Significant bleaching is likely across much of the Great Barrier Reef over the next few weeks, according to predictions from the US National Oceanic and Atmospheric Administration’s Coral Reef Watch.
An alert level of 1, under which 'significant bleaching is likely', is currently in place from the northern to southern reaches of the world’s largest coral reef system.
The alert is expected to remain in place until the end of March.
In one pocket of the far northern area of the Reef off the tip off Cape York, the alert level is expected to rise to 2 from next week, which means 'severe bleaching and significant mortality is likely'.
Dr Dean Miller from Great Barrier Reef Legacy, which is dedicated to the future survival of coal reefs, has told Tropic Now the organisation’s been on alert since several successive days of heatwave conditions impacted the coast of north Queensland last week.
“It’s been hot and it’s been still, which are the perfect conditions for bleaching,” he said.
“We’re watching the situation very closely but for now, we’re yet to see any bleaching.
“It’s likely to start in the Torres Strait and if that happens, there’s a good chance of bleaching further down the coast.”
Showers and storms, including some heavy falls, are forecast along the north Queensland coast this week and into next week, which could dump some much-needed cooler waters into the Coral Sea and prevent bleaching occurring.
As well as being environmentally damaging, a bleaching event would be devastating for the local tourism industry, which is reeling from Chinese travel bans stemming from efforts to control coronavirus covid-19.
The industry and the Reef are still recovering from successive mass bleaching events in 2016 and 2017.

**RAW DATA:**
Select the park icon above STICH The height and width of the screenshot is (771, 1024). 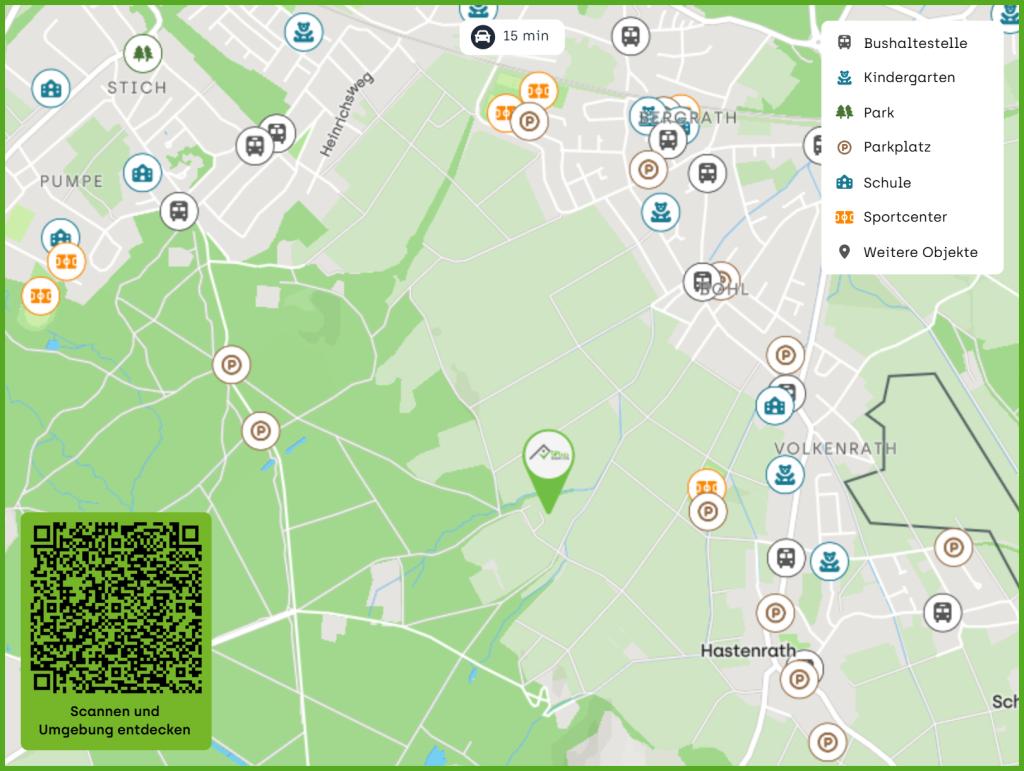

**EXERCISE PROMPT:** Could you retype the report above on the Great Barrier Reef bleaching alert in full, word for word, from its first sentence to its last?

**PROBLEM SOLUTION:**
Significant bleaching is likely across much of the Great Barrier Reef over the next few weeks, according to predictions from the US National Oceanic and Atmospheric Administration’s Coral Reef Watch.
An alert level of 1, under which 'significant bleaching is likely', is currently in place from the northern to southern reaches of the world’s largest coral reef system.
The alert is expected to remain in place until the end of March.
In one pocket of the far northern area of the Reef off the tip off Cape York, the alert level is expected to rise to 2 from next week, which means 'severe bleaching and significant mortality is likely'.
Dr Dean Miller from Great Barrier Reef Legacy, which is dedicated to the future survival of coal reefs, has told Tropic Now the organisation’s been on alert since several successive days of heatwave conditions impacted the coast of north Queensland last week.
“It’s been hot and it’s been still, which are the perfect conditions for bleaching,” he said.
“We’re watching the situation very closely but for now, we’re yet to see any bleaching.
“It’s likely to start in the Torres Strait and if that happens, there’s a good chance of bleaching further down the coast.”
Showers and storms, including some heavy falls, are forecast along the north Queensland coast this week and into next week, which could dump some much-needed cooler waters into the Coral Sea and prevent bleaching occurring.
As well as being environmentally damaging, a bleaching event would be devastating for the local tourism industry, which is reeling from Chinese travel bans stemming from efforts to control coronavirus covid-19.
The industry and the Reef are still recovering from successive mass bleaching events in 2016 and 2017.